[The data]:
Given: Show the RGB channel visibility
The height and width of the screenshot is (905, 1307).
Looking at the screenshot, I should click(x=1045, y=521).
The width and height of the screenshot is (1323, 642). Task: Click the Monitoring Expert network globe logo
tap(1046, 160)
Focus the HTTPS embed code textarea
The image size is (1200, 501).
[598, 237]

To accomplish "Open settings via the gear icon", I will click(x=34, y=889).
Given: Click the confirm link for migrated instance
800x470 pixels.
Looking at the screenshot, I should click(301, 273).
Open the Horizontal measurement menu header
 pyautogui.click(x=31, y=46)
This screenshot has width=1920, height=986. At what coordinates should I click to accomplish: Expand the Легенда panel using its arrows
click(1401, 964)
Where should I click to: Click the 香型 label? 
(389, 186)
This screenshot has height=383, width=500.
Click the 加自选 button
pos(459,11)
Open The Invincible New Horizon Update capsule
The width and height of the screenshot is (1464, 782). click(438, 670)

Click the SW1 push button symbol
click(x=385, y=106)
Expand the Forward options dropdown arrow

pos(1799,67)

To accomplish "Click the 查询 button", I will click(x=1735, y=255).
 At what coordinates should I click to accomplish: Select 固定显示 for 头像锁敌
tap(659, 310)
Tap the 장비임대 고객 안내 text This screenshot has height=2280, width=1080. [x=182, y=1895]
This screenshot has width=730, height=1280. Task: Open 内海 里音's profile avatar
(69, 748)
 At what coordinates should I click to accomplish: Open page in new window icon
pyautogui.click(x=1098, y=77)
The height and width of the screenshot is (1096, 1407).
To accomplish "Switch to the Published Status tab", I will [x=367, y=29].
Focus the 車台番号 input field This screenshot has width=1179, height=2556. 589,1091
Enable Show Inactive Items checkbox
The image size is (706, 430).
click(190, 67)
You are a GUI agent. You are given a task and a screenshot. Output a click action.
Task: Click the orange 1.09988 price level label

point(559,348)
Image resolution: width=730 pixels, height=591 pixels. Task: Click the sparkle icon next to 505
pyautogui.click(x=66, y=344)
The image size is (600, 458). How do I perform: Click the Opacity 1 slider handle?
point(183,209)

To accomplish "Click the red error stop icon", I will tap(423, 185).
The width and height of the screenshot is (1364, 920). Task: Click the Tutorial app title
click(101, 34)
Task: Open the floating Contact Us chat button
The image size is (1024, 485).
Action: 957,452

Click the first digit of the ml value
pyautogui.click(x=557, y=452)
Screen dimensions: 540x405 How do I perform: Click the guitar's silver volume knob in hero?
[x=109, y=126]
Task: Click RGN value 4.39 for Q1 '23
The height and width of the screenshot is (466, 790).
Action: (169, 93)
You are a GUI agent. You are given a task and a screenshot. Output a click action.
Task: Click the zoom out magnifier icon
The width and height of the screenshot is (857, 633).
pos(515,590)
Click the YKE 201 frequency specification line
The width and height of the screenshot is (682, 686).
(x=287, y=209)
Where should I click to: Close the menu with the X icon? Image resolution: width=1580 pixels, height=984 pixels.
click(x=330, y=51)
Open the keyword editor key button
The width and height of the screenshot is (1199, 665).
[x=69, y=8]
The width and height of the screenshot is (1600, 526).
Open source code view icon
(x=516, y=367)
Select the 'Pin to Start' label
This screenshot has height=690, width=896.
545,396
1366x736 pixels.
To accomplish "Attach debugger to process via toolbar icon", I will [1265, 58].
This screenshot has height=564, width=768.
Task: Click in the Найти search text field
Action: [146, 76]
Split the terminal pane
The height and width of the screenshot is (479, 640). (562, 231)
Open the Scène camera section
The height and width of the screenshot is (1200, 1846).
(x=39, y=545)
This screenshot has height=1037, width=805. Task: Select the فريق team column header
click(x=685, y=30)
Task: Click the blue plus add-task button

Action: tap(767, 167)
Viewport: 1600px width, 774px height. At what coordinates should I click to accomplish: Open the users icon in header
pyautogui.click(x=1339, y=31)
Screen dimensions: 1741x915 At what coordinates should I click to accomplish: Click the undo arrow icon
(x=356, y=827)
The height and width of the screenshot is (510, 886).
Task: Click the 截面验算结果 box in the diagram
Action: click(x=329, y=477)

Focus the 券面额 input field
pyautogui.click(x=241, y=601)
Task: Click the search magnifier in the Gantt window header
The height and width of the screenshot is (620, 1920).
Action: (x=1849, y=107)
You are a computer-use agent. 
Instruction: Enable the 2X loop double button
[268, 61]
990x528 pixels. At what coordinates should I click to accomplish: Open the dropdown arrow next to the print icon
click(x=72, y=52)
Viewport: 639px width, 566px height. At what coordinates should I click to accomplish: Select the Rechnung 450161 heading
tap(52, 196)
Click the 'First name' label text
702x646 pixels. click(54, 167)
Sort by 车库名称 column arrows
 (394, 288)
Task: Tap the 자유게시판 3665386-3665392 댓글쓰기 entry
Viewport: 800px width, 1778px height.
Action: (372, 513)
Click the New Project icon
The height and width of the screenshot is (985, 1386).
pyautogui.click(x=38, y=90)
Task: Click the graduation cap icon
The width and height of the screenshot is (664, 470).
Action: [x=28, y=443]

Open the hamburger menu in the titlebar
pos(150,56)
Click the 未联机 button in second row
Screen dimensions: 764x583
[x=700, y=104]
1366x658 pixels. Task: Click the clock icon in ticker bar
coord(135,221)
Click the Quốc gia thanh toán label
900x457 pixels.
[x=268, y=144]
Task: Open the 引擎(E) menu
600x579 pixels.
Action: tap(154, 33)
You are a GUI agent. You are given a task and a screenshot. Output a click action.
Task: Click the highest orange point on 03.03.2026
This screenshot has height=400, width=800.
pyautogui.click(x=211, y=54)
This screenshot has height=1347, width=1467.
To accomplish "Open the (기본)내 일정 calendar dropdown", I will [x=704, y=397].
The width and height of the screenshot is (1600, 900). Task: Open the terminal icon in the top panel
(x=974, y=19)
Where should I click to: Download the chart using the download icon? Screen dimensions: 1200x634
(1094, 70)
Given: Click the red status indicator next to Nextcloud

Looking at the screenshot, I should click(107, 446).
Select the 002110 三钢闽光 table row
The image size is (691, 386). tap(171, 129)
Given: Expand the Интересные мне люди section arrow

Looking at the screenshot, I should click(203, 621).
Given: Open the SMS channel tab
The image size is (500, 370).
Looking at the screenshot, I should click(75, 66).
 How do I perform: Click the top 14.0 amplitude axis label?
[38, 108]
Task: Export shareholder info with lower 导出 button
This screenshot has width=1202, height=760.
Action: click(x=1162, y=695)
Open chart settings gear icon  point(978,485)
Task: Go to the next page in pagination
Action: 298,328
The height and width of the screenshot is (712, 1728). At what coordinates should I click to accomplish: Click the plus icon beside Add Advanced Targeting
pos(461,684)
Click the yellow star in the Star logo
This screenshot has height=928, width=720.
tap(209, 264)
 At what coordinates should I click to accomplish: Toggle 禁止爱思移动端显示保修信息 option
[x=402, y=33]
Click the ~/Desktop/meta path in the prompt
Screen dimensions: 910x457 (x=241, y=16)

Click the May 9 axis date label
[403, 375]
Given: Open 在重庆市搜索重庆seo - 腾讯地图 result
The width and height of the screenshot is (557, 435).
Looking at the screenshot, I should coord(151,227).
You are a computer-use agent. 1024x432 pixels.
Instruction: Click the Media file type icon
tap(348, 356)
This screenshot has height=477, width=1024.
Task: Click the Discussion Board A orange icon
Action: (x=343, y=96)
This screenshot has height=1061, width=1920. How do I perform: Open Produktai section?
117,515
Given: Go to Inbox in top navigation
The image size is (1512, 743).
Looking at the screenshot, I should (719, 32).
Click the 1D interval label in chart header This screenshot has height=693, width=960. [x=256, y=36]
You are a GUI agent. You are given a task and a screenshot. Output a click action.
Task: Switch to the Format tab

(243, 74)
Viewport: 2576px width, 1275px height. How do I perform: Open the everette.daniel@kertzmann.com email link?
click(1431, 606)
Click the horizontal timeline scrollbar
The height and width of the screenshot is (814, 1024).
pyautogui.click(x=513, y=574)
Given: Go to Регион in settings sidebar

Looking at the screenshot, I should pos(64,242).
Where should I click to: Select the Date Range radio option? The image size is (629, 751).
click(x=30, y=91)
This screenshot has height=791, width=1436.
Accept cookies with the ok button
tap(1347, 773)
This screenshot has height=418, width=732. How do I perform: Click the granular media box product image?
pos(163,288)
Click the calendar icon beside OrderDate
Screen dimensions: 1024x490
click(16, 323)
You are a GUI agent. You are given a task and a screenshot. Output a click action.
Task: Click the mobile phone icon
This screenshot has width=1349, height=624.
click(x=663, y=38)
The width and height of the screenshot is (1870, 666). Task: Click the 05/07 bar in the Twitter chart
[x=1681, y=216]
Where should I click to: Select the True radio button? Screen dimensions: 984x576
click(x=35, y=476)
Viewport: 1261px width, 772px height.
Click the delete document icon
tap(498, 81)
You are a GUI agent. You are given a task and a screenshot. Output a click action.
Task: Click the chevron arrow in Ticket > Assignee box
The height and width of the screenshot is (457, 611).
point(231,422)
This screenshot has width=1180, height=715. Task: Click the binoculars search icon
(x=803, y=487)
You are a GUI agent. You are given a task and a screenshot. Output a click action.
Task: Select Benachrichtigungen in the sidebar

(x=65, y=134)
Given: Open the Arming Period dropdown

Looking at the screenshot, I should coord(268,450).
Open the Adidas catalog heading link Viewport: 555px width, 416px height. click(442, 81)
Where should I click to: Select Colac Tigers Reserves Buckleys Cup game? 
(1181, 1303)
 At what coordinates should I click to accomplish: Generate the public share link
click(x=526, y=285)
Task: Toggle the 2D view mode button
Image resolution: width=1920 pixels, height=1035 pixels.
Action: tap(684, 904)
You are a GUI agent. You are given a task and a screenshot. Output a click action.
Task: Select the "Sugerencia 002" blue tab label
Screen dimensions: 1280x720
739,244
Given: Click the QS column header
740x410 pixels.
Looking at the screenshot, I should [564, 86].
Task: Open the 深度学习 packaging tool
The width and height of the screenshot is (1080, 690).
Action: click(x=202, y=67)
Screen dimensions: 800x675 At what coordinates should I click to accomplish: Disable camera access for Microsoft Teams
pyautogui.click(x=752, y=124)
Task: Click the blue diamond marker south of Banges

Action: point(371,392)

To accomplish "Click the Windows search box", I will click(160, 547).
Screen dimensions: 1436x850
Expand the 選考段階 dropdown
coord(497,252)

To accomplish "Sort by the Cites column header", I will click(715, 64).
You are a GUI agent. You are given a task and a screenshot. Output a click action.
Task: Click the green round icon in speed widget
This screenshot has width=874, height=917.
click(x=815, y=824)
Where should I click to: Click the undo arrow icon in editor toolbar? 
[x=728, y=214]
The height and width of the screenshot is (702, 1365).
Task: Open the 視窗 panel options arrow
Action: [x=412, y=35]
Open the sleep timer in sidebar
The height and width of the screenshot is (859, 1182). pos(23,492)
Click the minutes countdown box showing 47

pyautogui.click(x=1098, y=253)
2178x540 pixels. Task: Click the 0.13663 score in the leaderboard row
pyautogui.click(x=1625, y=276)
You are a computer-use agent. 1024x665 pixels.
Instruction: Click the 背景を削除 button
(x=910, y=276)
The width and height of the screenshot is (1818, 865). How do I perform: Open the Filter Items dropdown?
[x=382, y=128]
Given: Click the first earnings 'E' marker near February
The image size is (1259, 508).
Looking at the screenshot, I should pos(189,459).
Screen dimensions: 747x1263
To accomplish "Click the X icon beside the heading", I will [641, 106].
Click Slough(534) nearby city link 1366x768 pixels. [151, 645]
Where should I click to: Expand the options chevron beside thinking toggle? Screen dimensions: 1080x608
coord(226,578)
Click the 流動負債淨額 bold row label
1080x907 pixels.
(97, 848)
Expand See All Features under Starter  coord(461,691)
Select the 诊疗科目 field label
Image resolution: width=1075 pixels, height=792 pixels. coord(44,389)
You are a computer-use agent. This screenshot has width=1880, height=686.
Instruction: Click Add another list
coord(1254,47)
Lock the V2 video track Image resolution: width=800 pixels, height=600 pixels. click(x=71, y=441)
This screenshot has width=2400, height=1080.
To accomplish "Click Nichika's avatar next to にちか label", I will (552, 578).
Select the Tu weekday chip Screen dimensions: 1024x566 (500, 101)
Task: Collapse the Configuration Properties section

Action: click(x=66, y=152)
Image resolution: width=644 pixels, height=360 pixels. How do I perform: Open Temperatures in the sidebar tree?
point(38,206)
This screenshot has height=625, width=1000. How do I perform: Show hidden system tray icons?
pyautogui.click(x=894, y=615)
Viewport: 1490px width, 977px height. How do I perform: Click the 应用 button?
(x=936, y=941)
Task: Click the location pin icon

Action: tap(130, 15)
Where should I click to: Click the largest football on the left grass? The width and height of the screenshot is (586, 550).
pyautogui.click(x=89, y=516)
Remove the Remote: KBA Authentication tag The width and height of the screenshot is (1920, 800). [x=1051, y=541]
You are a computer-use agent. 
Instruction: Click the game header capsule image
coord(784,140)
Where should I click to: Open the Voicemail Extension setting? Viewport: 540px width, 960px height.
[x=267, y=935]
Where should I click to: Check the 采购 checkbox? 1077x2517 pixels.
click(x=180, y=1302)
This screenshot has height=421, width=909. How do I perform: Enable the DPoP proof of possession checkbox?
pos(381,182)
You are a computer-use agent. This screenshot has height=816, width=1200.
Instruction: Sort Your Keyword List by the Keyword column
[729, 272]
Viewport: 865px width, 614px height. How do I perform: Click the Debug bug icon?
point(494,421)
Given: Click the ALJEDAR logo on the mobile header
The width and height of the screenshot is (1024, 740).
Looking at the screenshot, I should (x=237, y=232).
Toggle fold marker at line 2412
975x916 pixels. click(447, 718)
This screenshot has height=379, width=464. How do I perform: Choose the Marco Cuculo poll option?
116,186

[The task]:
Work out how many lines of the material include "channel", then report only that count.

[Final answer]:
2